Friday, March 06, 2020

The Shackleford Project: Climate Change as Drama

"An entrancing production. For sheer power to haunt the imagination…it’s hard to picture anything surpassing 69°S.” The Boston Globe


Phantom Limb: 69˚S. from EMPAC @ Rensselaer on Vimeo.

“Exquisitely rendered….beautifully constructed.”
Los Angeles Times
 
"A remarkable achievement of multimedia artistry, the spellbinding 69ºS. is like nothing you've ever seen before.”
Backstage
 
“Imagine the laboratory of a Victorian-age mad genius, and you’d probably come up with something like the Tribeca apartment of…Erik Sanko.”
– Village Voice
Phantom Limb Company’s 69 Degrees South may be  first production staged at the Brooklyn Academy of Music’s Next Wave Festival to require a sojourn in Antarctica to make aural recordings. The company’s principals, set designer Jessica Grindstaff and puppeteer Erik Sanko, received a National Science Foundation Artists and Writers grant to capture the sounds of ice cracking, wind shearing, and feet trudging through the snow—all part of their layered spectacle opening April 28 2020, running through May 3rd.

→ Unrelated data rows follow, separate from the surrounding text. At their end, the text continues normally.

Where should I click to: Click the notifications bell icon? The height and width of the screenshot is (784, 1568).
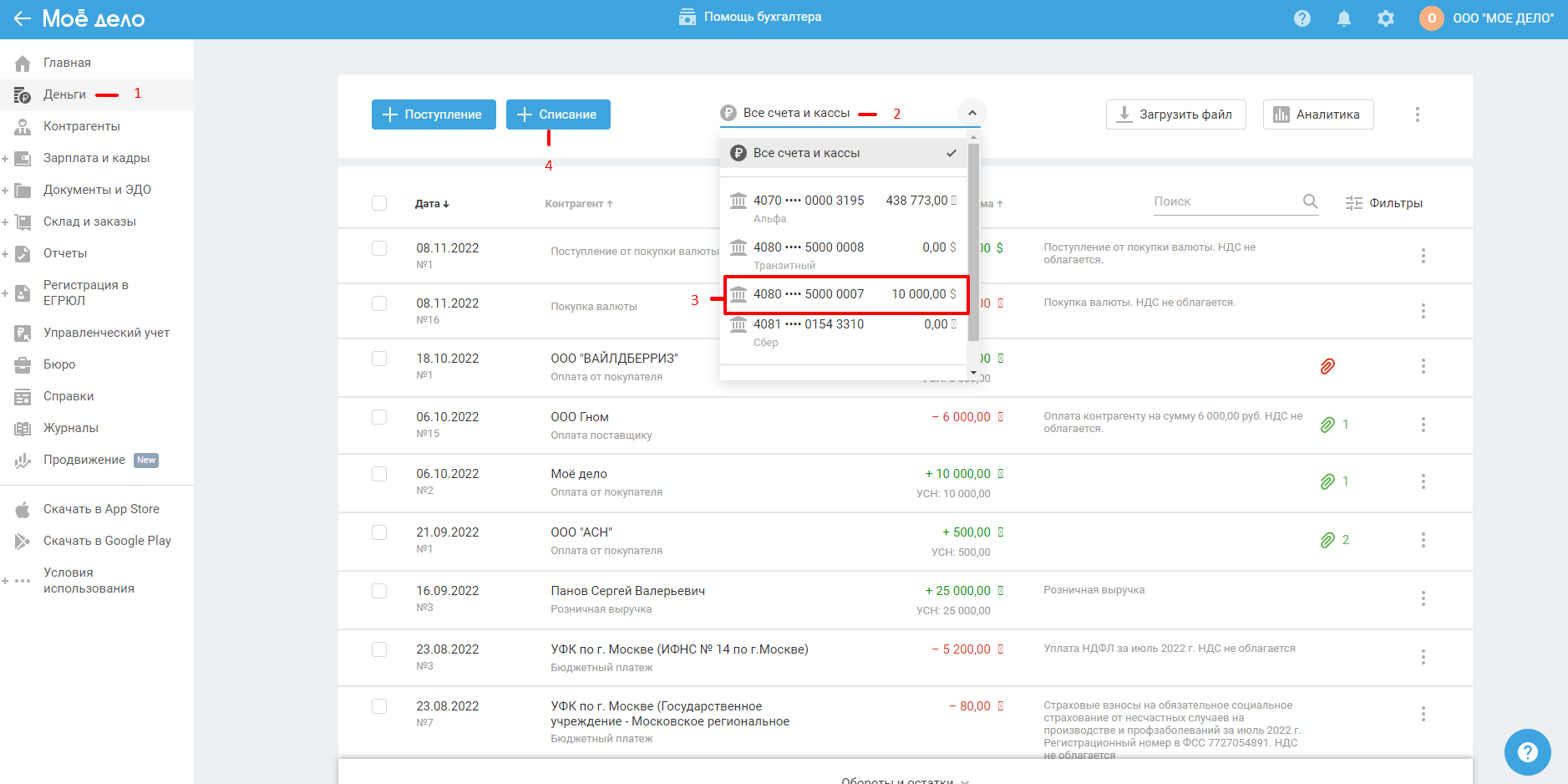pos(1343,18)
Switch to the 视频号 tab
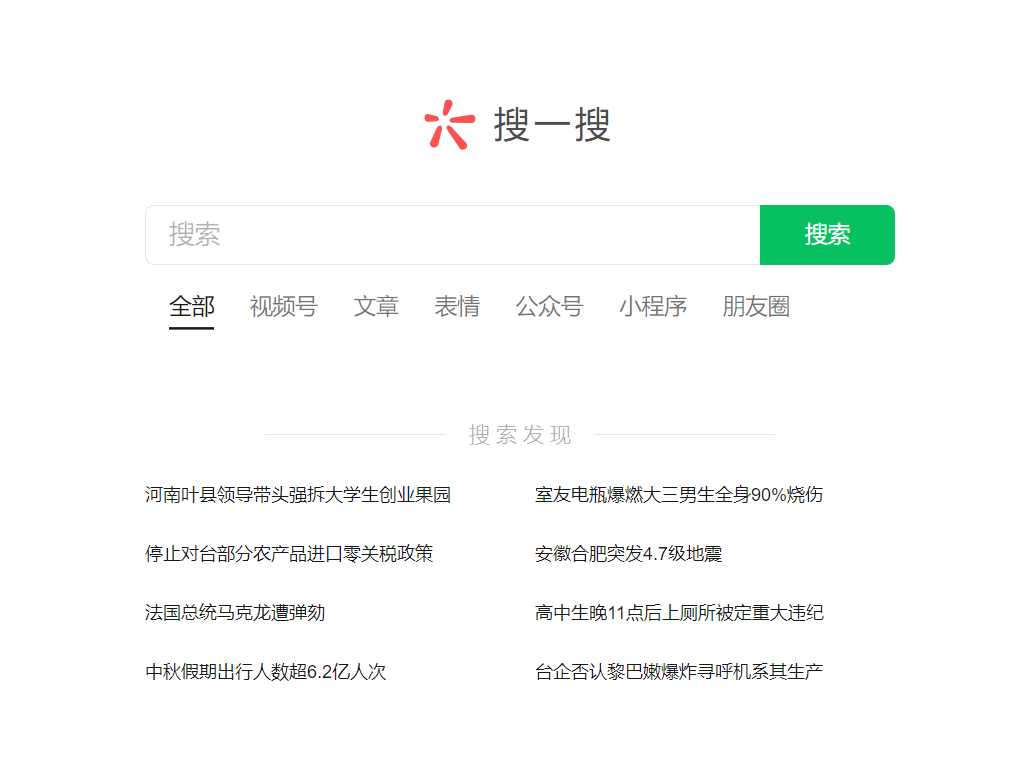Screen dimensions: 1020x771 pos(284,306)
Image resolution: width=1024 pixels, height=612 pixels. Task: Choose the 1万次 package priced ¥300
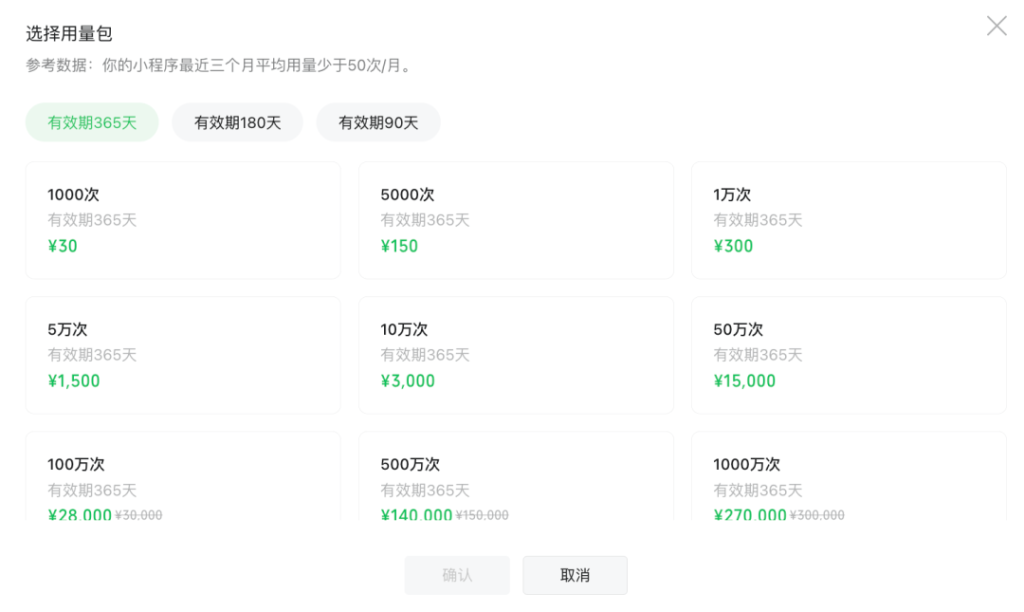849,220
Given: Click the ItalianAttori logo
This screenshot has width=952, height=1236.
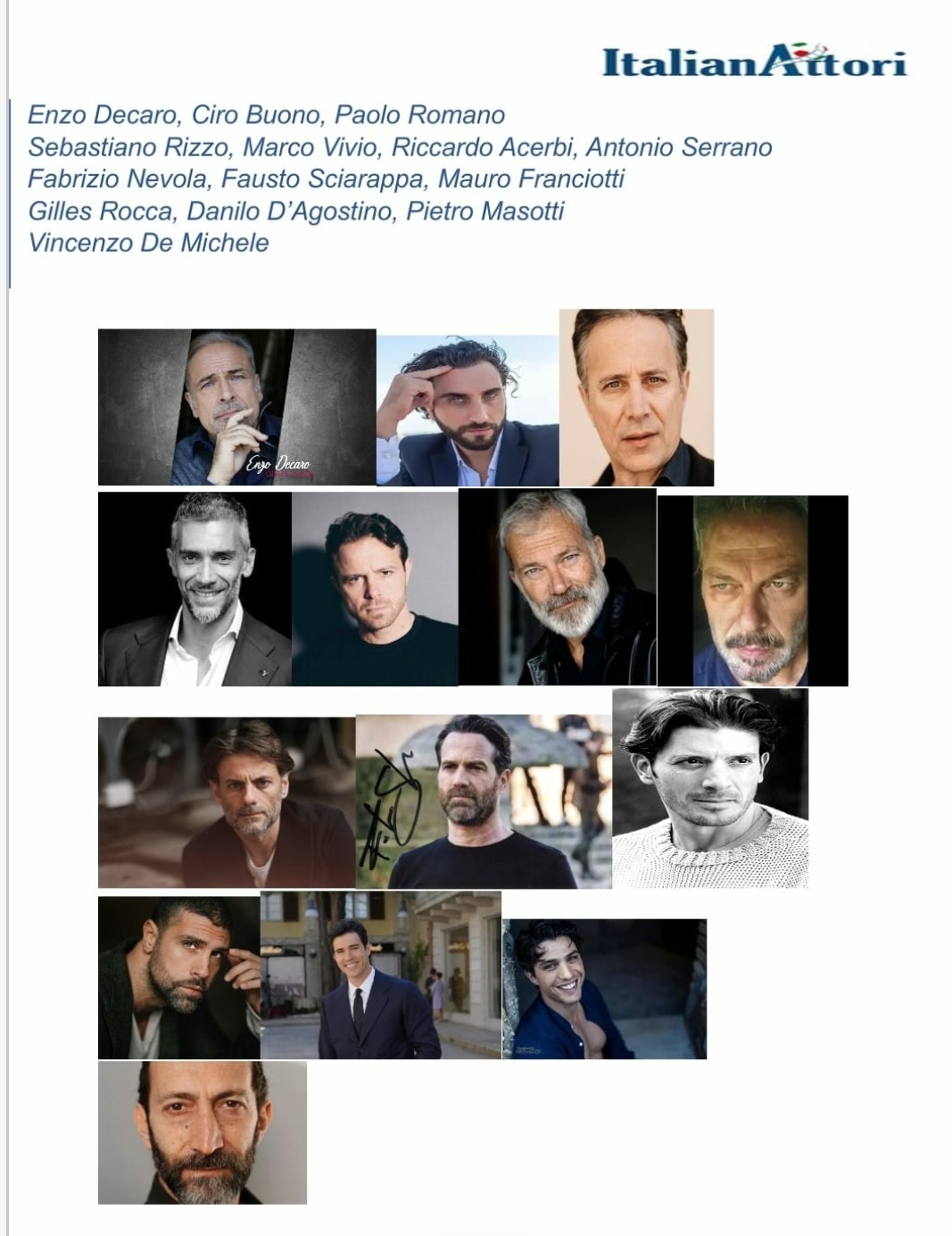Looking at the screenshot, I should (754, 62).
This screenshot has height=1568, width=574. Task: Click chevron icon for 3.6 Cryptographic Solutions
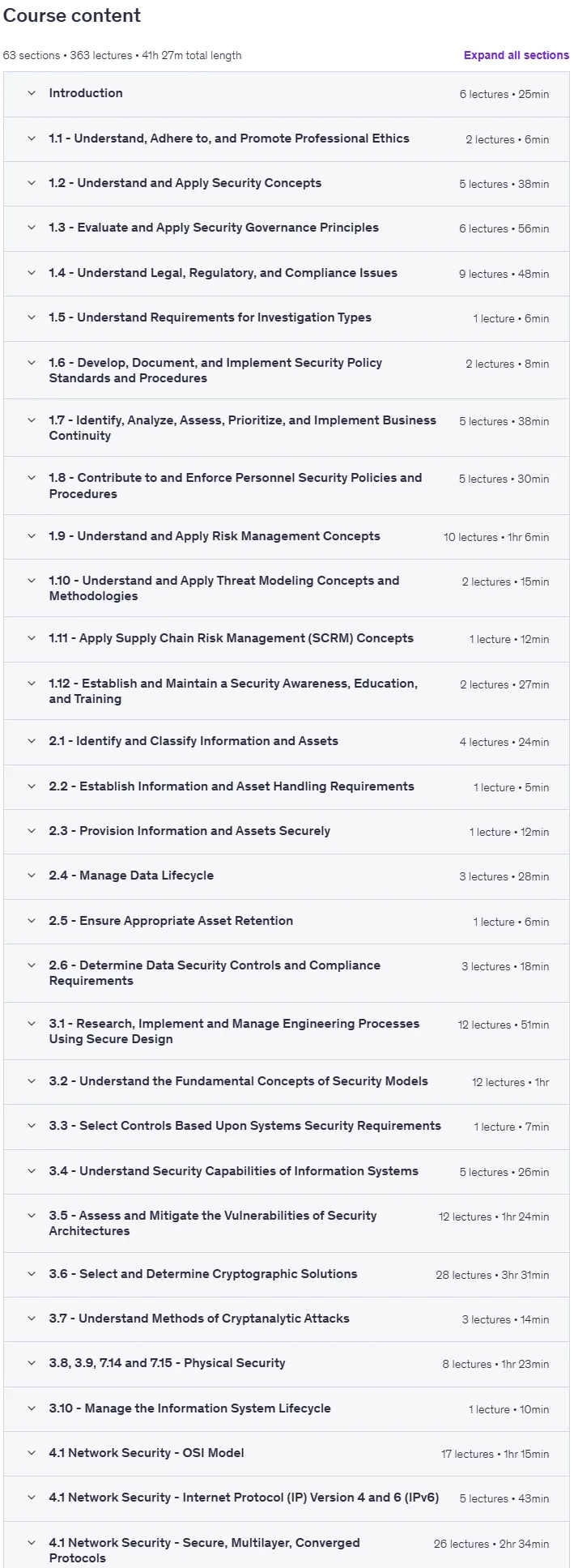click(32, 1274)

But 69 Degrees South—which chronicles Ernest Shackleton’s almost doomed 1914 Antarctic expedition—is no National Geographic special: It includes puppets and live dancers, 28-foot-tall moving iceberg sculptures, NASA satellite imagery, and a minimalist score by the Kronos Quartet, along with Sanko’s legendary downtown noise-rock band Skeleton Key creating its own rather maximalist cacophony. “We’re big fans of letting images evoke meaning,” says Grindstaff, who, along with Sanko, hopes to make one of history’s greatest adventures resonate deeply—and wordlessly—for a contemporary audience.